Australian poet and journalist

Emily Hemans Bulcock (née Palmer) (1877–1969) was an Australian poet and journalist.

==Career==
She contributed poetry to newspapers throughout her life, beginning with a poem published by The Queenslander newspaper when she was aged 11.

Bulcock was appointed teacher at a newly built school at Blackall in 1896 where she remained until she resigned as headmistress shortly before her marriage in 1903.

In the 1920s she worked as a freelance journalist for the Graziers' Journal and Farmers' Gazette.

Bulcock was a foundation member of the Queensland Authors' and Artists' Association, subsequently renamed the Fellowship of Australian Writers (Queensland).
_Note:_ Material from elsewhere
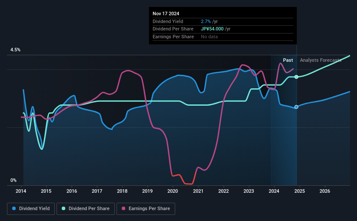This screenshot has width=357, height=221.
Task: Select the teal dividend per share data point marker
Action: click(296, 77)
She served on its committee from 1925 and was elected vice president in 1936. She was granted life membership in 1965. She was also a foundation member of the Queensland branch of the Country Women's Association.

== Honours and recognition ==
Bulcock was appointed an Officer of the Order of the British Empire (OBE) in the 1964 New Year's Day Honours for “service to literature and poetry”.

Emily Bulcock Crescent, in the Canberra suburb of Gilmore, is named in her honour.

== Works ==

=== Poetry ===

- Jacaranda Blooms and other poems, Queensland Book Depot (1923)
- From Quenchless Springs: New poems, Economy Printers Pty. Ltd. (1944)
- From Australia to Britain and other specially selected poems, W.R. Smith & Paterson (1961)

=== Nonfiction ===

- Queensland's Wonderland of National Parks, Lands Department, Queensland (1932)

==Personal==
Emily Hemans Palmer was born on 28 July 1877 at Tinana (near Maryborough), the daughter of Henry Burnett Palmer and his wife Mary Jane (née Carson).

Bulcock married Robert Albert Bulcock at St Paul's Church, Cleveland in Queensland on 13 April 1903.

Bulcock died in Brisbane on 4 September 1969 and was cremated. Her husband predeceased her in 1924. She was survived by her two children, Roy Palmer Bulcock and Marjorie Isabel Puregger (née Bulcock).